Location. Hakka are widely scattered throughout the southeastern provinces of the People's Republic of China (PRC), but most are concentrated in northeastern Guangdong, east of the North River, in the mountainous, less fertile region of Meizhou Prefecture. Meizhou, which includes the seven predominantly Hakka counties that surround Meixian (located at approximately 24° N and 116° E), is considered the Hakka "heartland" and is claimed by many Hakka as their native place. Sizable Hakka populations are also found in southwestern Fujian, southern Jiangxi, eastern Guangxi, Hainan Island, Hong Kong, Taiwan, and, in lesser numbers, in regions of Sichuan and Hunan. By the twentieth century Hakka could be found on virtually every continent, from South and Southeast Asia and the Pacific to Europe, North and South America, Africa, and the Caribbean.

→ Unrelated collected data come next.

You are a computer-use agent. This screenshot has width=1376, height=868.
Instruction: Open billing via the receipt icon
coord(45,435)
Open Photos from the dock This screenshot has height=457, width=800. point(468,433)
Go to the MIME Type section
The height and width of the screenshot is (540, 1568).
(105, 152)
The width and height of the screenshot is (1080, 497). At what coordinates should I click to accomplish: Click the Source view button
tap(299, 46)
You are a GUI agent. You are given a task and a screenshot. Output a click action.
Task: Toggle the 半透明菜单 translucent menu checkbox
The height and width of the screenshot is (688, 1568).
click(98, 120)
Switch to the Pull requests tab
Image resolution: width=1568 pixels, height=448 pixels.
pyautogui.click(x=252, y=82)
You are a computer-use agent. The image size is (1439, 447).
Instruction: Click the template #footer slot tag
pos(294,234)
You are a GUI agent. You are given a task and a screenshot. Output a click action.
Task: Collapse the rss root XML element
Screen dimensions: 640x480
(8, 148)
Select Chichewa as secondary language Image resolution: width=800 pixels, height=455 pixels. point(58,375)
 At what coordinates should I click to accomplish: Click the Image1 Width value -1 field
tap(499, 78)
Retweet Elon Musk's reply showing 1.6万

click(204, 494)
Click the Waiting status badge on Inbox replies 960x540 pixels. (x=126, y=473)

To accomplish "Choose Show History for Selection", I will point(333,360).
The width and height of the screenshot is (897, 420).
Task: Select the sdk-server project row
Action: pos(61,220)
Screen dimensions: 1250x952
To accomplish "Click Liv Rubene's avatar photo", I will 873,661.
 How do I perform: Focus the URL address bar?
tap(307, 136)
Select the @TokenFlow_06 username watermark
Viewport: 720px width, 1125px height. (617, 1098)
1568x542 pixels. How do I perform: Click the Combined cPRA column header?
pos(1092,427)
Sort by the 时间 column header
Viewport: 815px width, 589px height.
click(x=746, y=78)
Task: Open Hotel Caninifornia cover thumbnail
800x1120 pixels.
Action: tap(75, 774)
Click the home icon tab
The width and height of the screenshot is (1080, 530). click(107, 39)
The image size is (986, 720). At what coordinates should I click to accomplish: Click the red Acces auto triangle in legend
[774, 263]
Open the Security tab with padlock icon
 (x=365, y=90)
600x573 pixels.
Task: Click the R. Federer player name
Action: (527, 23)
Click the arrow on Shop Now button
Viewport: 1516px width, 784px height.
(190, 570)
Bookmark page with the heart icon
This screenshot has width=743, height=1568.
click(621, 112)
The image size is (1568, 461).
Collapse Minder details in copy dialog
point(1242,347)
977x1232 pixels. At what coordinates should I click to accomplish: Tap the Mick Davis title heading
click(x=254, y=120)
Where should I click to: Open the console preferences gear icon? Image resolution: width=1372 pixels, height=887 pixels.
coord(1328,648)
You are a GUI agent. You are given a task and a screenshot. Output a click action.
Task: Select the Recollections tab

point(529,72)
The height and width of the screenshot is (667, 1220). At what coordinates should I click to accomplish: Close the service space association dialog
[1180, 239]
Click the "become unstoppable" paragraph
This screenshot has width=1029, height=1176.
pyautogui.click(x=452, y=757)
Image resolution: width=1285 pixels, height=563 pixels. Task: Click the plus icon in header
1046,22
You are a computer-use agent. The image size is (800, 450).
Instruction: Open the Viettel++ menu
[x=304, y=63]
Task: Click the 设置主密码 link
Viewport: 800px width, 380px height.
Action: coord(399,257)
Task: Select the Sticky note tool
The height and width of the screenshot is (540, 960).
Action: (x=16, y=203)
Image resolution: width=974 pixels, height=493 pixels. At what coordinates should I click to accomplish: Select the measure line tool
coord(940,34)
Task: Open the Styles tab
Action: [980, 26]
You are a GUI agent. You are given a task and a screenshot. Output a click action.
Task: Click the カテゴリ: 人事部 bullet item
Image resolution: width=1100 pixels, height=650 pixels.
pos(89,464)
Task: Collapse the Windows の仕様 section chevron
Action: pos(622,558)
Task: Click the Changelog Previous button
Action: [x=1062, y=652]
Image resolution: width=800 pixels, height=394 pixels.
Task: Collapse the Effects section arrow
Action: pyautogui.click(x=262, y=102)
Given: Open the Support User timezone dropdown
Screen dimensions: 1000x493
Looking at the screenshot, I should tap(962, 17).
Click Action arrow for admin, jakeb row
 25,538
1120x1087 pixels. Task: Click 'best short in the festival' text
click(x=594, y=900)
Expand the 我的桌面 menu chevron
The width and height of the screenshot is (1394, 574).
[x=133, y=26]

Demography. Estimated at over 38 million in the People's Republic of China in 1990, the Hakka population accounts for approximately 3.7 percent of the total Chinese population. In 1992, the International Hakka Association placed the total Hakka population worldwide at approximately 75 million.


Linguistic Affiliation. Today many Hakka throughout the world no longer speak Hakka, but traditionally the Hakka language was the single most important cultural feature that served to distinguish Hakka from other Chinese. The version of Hakka dialect spoken in Meixian is considered the standard form and can be transcribed into standard Chinese characters as well as other Chinese vernaculars. While many Hakka claim that the Hakka language is more like Mandarin than Cantonese is, linguists classify Hakka as Southern Chinese along with Yue and Min (Hokkien) languages, signifying that these dialects developed from a variety of Chinese spoken in southern China between the first and third centuries A.D. Hakka, once classified by linguists as part of the Gan-Kejia Subgroup, is now considered a separate category.